Saved data entries
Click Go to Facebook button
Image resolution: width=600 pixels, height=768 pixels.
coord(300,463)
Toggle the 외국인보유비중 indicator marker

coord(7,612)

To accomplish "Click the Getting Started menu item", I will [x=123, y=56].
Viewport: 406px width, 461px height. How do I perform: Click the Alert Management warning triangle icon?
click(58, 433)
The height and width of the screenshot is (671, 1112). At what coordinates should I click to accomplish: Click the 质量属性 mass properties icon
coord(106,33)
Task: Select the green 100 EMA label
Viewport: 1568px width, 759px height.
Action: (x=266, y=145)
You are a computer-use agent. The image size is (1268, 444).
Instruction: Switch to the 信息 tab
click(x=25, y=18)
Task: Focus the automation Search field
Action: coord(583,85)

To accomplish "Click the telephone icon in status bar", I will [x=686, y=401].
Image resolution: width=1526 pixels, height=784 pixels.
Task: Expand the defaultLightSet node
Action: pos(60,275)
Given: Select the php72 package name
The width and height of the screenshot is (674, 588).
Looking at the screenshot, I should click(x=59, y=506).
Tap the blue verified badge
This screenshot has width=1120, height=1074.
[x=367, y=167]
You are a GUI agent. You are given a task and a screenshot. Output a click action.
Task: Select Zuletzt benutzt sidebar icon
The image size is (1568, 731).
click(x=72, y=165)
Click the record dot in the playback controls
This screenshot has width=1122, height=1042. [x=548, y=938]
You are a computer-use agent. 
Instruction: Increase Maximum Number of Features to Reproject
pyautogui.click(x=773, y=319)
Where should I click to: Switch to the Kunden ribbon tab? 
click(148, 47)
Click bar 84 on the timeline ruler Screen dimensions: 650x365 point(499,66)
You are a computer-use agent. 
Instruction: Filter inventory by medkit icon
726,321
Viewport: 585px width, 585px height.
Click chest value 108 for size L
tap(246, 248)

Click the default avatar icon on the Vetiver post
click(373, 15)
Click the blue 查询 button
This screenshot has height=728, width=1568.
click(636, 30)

WHAT THE EXERCISE ASKS
Word for word, write out the entries above again.

ANSWER AREA
Click Go to Facebook button
Image resolution: width=600 pixels, height=768 pixels.
coord(300,463)
Toggle the 외국인보유비중 indicator marker

coord(7,612)

To accomplish "Click the Getting Started menu item", I will [x=123, y=56].
Viewport: 406px width, 461px height. How do I perform: Click the Alert Management warning triangle icon?
click(58, 433)
The height and width of the screenshot is (671, 1112). At what coordinates should I click to accomplish: Click the 质量属性 mass properties icon
coord(106,33)
Task: Select the green 100 EMA label
Viewport: 1568px width, 759px height.
Action: (x=266, y=145)
You are a computer-use agent. The image size is (1268, 444).
Instruction: Switch to the 信息 tab
click(x=25, y=18)
Task: Focus the automation Search field
Action: coord(583,85)

To accomplish "Click the telephone icon in status bar", I will [x=686, y=401].
Image resolution: width=1526 pixels, height=784 pixels.
Task: Expand the defaultLightSet node
Action: pos(60,275)
Given: Select the php72 package name
The width and height of the screenshot is (674, 588).
Looking at the screenshot, I should click(x=59, y=506).
Tap the blue verified badge
This screenshot has width=1120, height=1074.
[x=367, y=167]
You are a GUI agent. You are given a task and a screenshot. Output a click action.
Task: Select Zuletzt benutzt sidebar icon
The image size is (1568, 731).
click(x=72, y=165)
Click the record dot in the playback controls
This screenshot has width=1122, height=1042. [x=548, y=938]
You are a computer-use agent. 
Instruction: Increase Maximum Number of Features to Reproject
pyautogui.click(x=773, y=319)
Where should I click to: Switch to the Kunden ribbon tab? 
click(148, 47)
Click bar 84 on the timeline ruler Screen dimensions: 650x365 point(499,66)
You are a computer-use agent. 
Instruction: Filter inventory by medkit icon
726,321
Viewport: 585px width, 585px height.
Click chest value 108 for size L
tap(246, 248)

Click the default avatar icon on the Vetiver post
click(373, 15)
Click the blue 查询 button
This screenshot has height=728, width=1568.
click(636, 30)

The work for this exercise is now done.